── Dataset entries

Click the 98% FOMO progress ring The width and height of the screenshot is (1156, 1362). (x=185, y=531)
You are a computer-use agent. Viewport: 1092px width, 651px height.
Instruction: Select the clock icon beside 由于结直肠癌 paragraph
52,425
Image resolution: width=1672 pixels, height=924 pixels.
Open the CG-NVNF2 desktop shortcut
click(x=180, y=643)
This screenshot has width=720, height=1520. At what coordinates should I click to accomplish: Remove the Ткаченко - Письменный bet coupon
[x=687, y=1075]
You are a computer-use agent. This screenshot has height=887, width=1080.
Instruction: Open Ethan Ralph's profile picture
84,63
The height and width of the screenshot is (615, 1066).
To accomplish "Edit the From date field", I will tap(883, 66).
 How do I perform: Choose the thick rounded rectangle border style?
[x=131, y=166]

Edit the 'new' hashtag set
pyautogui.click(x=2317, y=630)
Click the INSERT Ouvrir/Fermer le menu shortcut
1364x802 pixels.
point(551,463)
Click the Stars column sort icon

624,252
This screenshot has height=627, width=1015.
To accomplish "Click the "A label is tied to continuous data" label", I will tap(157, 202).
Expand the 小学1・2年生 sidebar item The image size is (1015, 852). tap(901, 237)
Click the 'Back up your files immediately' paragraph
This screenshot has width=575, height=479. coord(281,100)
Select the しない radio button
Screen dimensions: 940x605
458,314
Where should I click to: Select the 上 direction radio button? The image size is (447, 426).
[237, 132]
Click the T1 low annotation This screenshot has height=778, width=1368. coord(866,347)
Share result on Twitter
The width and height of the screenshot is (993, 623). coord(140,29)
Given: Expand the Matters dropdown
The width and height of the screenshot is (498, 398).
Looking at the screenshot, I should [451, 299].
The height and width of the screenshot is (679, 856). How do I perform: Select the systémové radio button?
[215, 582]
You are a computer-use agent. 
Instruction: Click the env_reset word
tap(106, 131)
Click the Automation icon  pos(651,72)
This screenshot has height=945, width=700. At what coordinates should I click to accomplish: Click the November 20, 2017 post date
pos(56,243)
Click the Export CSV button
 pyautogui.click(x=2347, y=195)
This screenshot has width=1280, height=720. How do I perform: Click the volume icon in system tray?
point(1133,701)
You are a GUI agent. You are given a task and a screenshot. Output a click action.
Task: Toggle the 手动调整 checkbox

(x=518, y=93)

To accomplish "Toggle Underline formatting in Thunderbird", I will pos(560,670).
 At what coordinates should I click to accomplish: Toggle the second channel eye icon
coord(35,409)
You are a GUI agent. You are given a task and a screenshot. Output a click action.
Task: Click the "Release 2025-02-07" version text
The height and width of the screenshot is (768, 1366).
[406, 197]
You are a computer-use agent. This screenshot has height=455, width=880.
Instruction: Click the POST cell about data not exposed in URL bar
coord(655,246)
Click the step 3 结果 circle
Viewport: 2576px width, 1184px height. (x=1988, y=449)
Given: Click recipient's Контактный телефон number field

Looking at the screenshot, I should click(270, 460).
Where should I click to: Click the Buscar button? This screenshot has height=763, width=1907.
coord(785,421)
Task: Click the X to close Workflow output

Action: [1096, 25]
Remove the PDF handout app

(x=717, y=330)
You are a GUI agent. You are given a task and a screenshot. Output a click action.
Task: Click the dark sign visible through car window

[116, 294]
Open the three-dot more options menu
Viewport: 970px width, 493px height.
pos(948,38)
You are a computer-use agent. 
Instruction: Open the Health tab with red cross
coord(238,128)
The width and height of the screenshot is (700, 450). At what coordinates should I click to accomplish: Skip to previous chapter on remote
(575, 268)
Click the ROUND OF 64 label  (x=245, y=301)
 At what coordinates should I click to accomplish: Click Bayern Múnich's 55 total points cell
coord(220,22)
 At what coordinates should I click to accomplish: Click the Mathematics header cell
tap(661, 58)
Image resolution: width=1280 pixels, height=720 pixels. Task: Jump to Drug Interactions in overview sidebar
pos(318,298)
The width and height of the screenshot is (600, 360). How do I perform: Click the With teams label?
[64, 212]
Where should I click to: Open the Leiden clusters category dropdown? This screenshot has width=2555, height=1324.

────

* [Written problem] Reproduce all of the records above word for word, leaving nothing out and changing nothing.

* [Response below]
Click the 98% FOMO progress ring The width and height of the screenshot is (1156, 1362). (x=185, y=531)
You are a computer-use agent. Viewport: 1092px width, 651px height.
Instruction: Select the clock icon beside 由于结直肠癌 paragraph
52,425
Image resolution: width=1672 pixels, height=924 pixels.
Open the CG-NVNF2 desktop shortcut
click(x=180, y=643)
This screenshot has width=720, height=1520. At what coordinates should I click to accomplish: Remove the Ткаченко - Письменный bet coupon
[x=687, y=1075]
You are a computer-use agent. This screenshot has height=887, width=1080.
Instruction: Open Ethan Ralph's profile picture
84,63
The height and width of the screenshot is (615, 1066).
To accomplish "Edit the From date field", I will tap(883, 66).
 How do I perform: Choose the thick rounded rectangle border style?
[x=131, y=166]

Edit the 'new' hashtag set
pyautogui.click(x=2317, y=630)
Click the INSERT Ouvrir/Fermer le menu shortcut
1364x802 pixels.
point(551,463)
Click the Stars column sort icon

624,252
This screenshot has height=627, width=1015.
To accomplish "Click the "A label is tied to continuous data" label", I will tap(157, 202).
Expand the 小学1・2年生 sidebar item The image size is (1015, 852). tap(901, 237)
Click the 'Back up your files immediately' paragraph
This screenshot has width=575, height=479. coord(281,100)
Select the しない radio button
Screen dimensions: 940x605
458,314
Where should I click to: Select the 上 direction radio button? The image size is (447, 426).
[237, 132]
Click the T1 low annotation This screenshot has height=778, width=1368. coord(866,347)
Share result on Twitter
The width and height of the screenshot is (993, 623). coord(140,29)
Given: Expand the Matters dropdown
The width and height of the screenshot is (498, 398).
Looking at the screenshot, I should [451, 299].
The height and width of the screenshot is (679, 856). How do I perform: Select the systémové radio button?
[215, 582]
You are a computer-use agent. 
Instruction: Click the env_reset word
tap(106, 131)
Click the Automation icon  pos(651,72)
This screenshot has height=945, width=700. At what coordinates should I click to accomplish: Click the November 20, 2017 post date
pos(56,243)
Click the Export CSV button
 pyautogui.click(x=2347, y=195)
This screenshot has width=1280, height=720. How do I perform: Click the volume icon in system tray?
point(1133,701)
You are a GUI agent. You are given a task and a screenshot. Output a click action.
Task: Toggle the 手动调整 checkbox

(x=518, y=93)

To accomplish "Toggle Underline formatting in Thunderbird", I will pos(560,670).
 At what coordinates should I click to accomplish: Toggle the second channel eye icon
coord(35,409)
You are a GUI agent. You are given a task and a screenshot. Output a click action.
Task: Click the "Release 2025-02-07" version text
The height and width of the screenshot is (768, 1366).
[406, 197]
You are a computer-use agent. This screenshot has height=455, width=880.
Instruction: Click the POST cell about data not exposed in URL bar
coord(655,246)
Click the step 3 结果 circle
Viewport: 2576px width, 1184px height. (x=1988, y=449)
Given: Click recipient's Контактный телефон number field

Looking at the screenshot, I should click(270, 460).
Where should I click to: Click the Buscar button? This screenshot has height=763, width=1907.
coord(785,421)
Task: Click the X to close Workflow output

Action: [1096, 25]
Remove the PDF handout app

(x=717, y=330)
You are a GUI agent. You are given a task and a screenshot. Output a click action.
Task: Click the dark sign visible through car window

[116, 294]
Open the three-dot more options menu
Viewport: 970px width, 493px height.
pos(948,38)
You are a computer-use agent. 
Instruction: Open the Health tab with red cross
coord(238,128)
The width and height of the screenshot is (700, 450). At what coordinates should I click to accomplish: Skip to previous chapter on remote
(575, 268)
Click the ROUND OF 64 label  (x=245, y=301)
 At what coordinates should I click to accomplish: Click Bayern Múnich's 55 total points cell
coord(220,22)
 At what coordinates should I click to accomplish: Click the Mathematics header cell
tap(661, 58)
Image resolution: width=1280 pixels, height=720 pixels. Task: Jump to Drug Interactions in overview sidebar
pos(318,298)
The width and height of the screenshot is (600, 360). How do I perform: Click the With teams label?
[64, 212]
Where should I click to: Open the Leiden clusters category dropdown? This screenshot has width=2555, height=1324.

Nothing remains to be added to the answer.